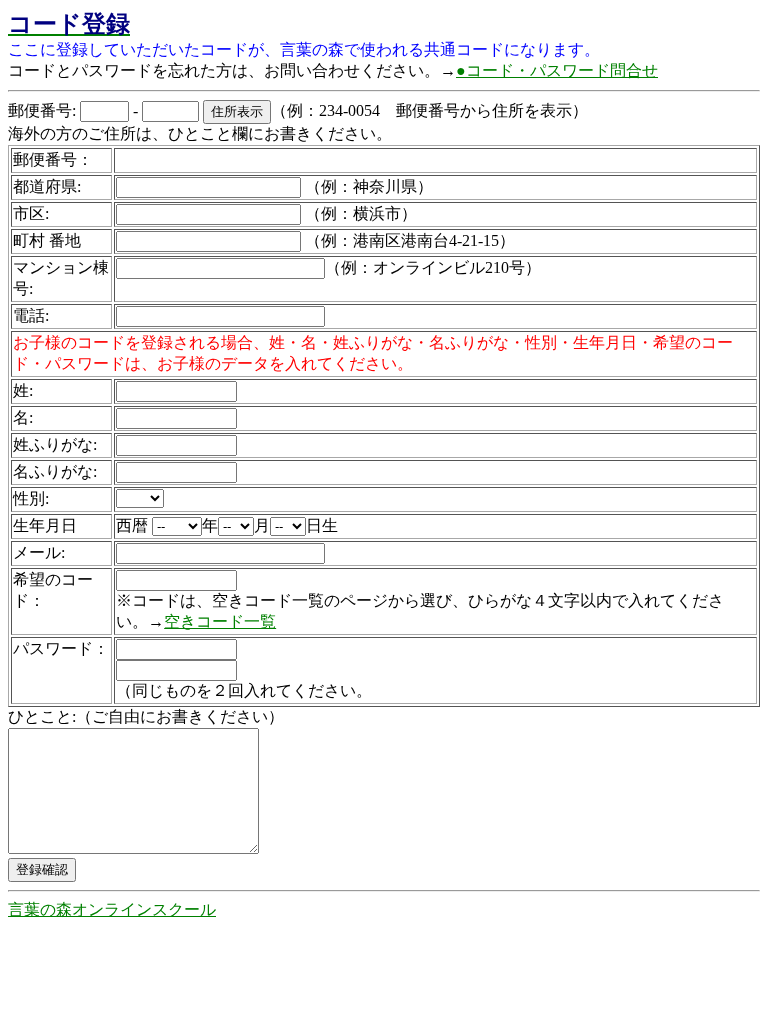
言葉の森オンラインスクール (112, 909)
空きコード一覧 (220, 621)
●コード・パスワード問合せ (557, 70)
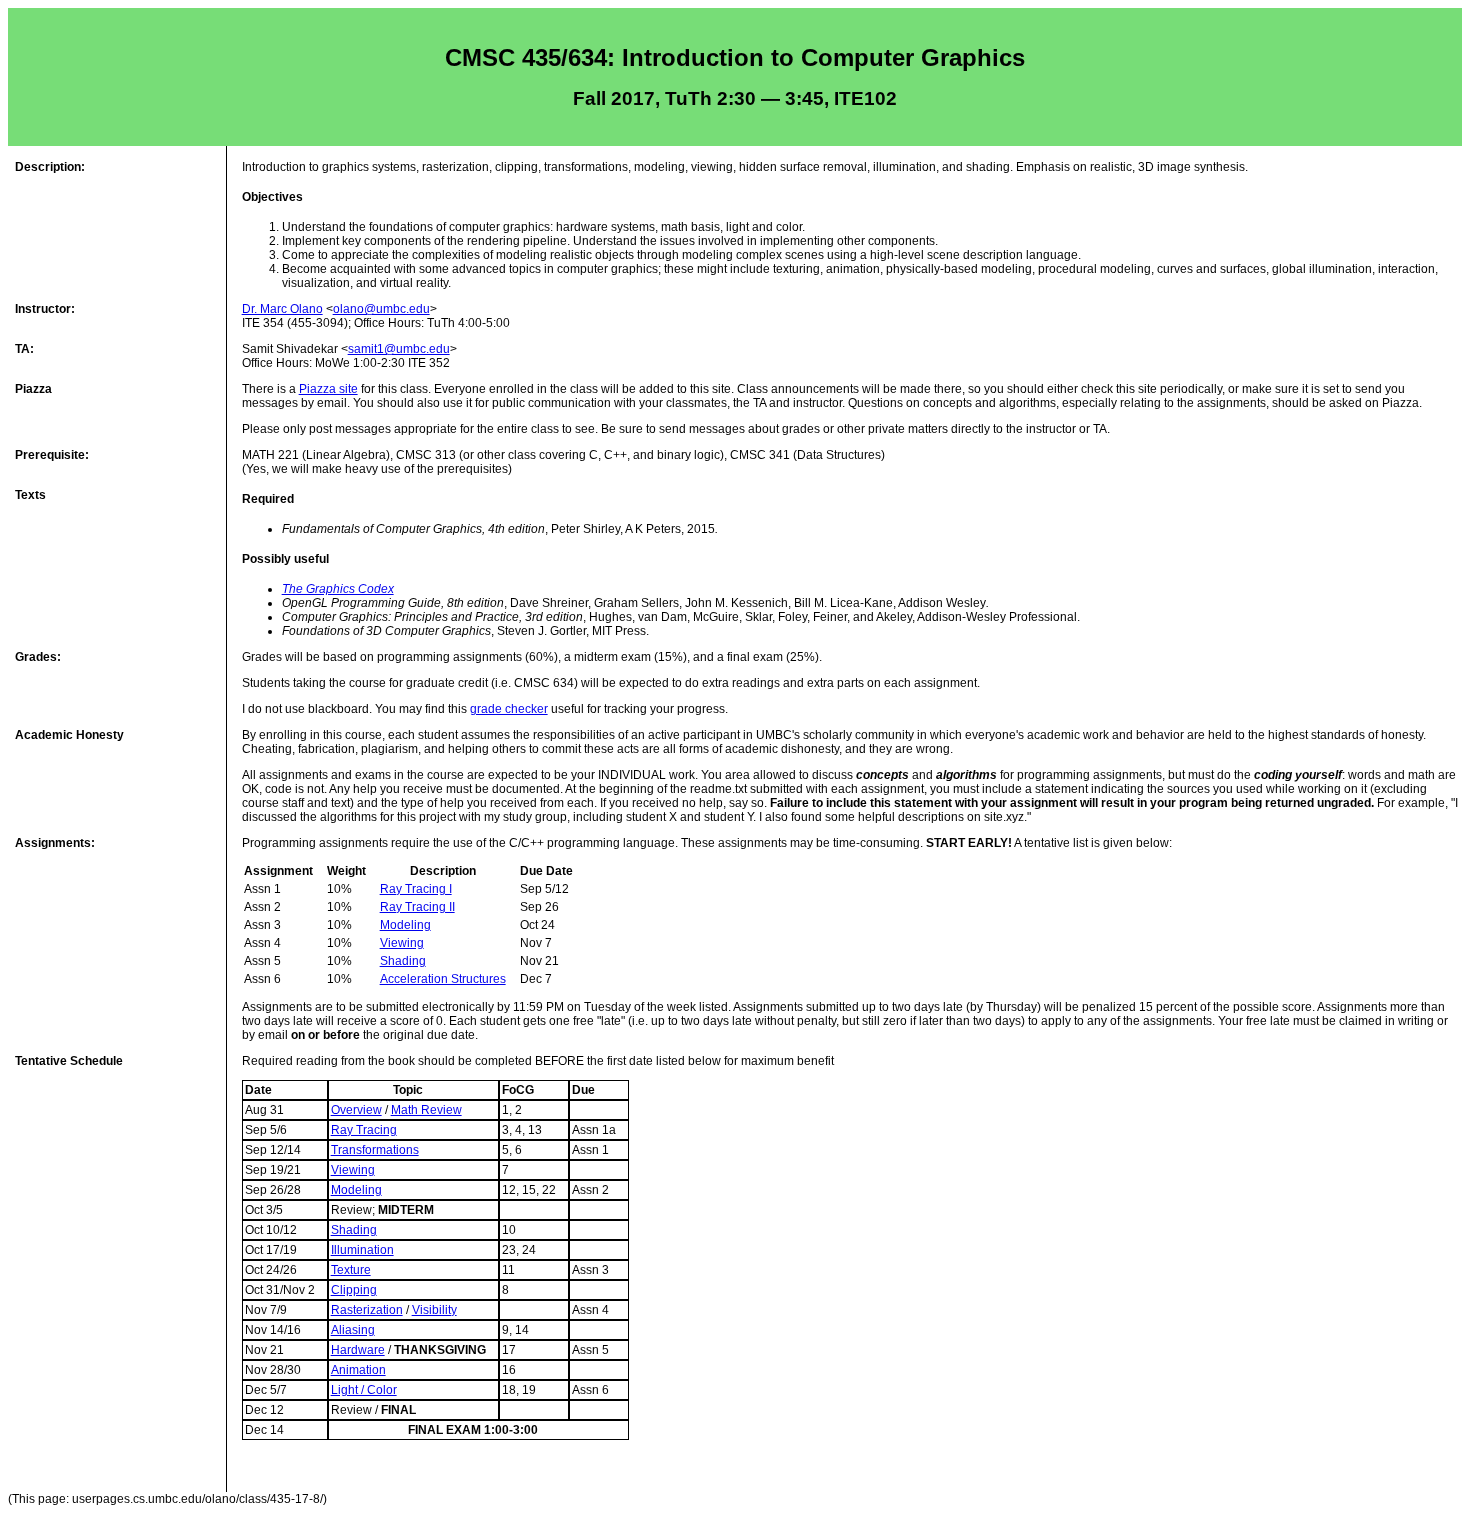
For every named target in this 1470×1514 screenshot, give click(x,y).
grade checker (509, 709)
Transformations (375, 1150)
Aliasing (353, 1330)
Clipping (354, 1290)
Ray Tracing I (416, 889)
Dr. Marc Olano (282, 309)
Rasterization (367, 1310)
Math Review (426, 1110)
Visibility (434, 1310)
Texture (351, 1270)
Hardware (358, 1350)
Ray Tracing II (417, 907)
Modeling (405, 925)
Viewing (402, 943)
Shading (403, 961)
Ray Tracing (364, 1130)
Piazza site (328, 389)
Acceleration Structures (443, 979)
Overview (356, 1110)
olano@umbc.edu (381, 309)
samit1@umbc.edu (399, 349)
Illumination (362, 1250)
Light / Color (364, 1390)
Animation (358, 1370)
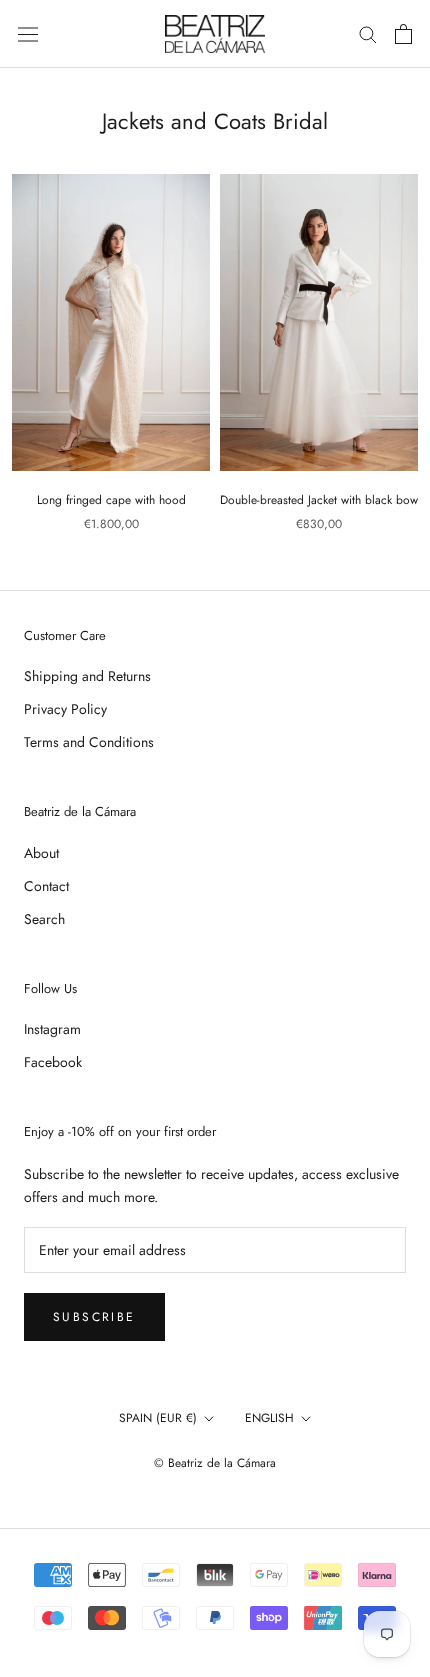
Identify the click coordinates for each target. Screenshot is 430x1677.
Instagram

◇ ◇ ◇

Transcribe only these lines, exactly: the first line of the listing, every line after it, and the line with "olano@umbc.edu (381, 309)", where the copy ends. Include no picture.

言葉の森オンラインスクール (112, 909)
空きコード一覧 (220, 621)
●コード・パスワード問合せ (557, 70)
For every named target in this 1470×1514 screenshot, give click(x,y).
grade checker (509, 709)
Transformations (375, 1150)
Aliasing (353, 1330)
Clipping (354, 1290)
Ray Tracing I (416, 889)
Dr. Marc Olano (282, 309)
Rasterization (367, 1310)
Math Review (426, 1110)
Visibility (434, 1310)
Texture (351, 1270)
Hardware (358, 1350)
Ray Tracing II (417, 907)
Modeling (405, 925)
Viewing (402, 943)
Shading (403, 961)
Ray Tracing (364, 1130)
Piazza site (328, 389)
Acceleration Structures (443, 979)
Overview (356, 1110)
olano@umbc.edu (381, 309)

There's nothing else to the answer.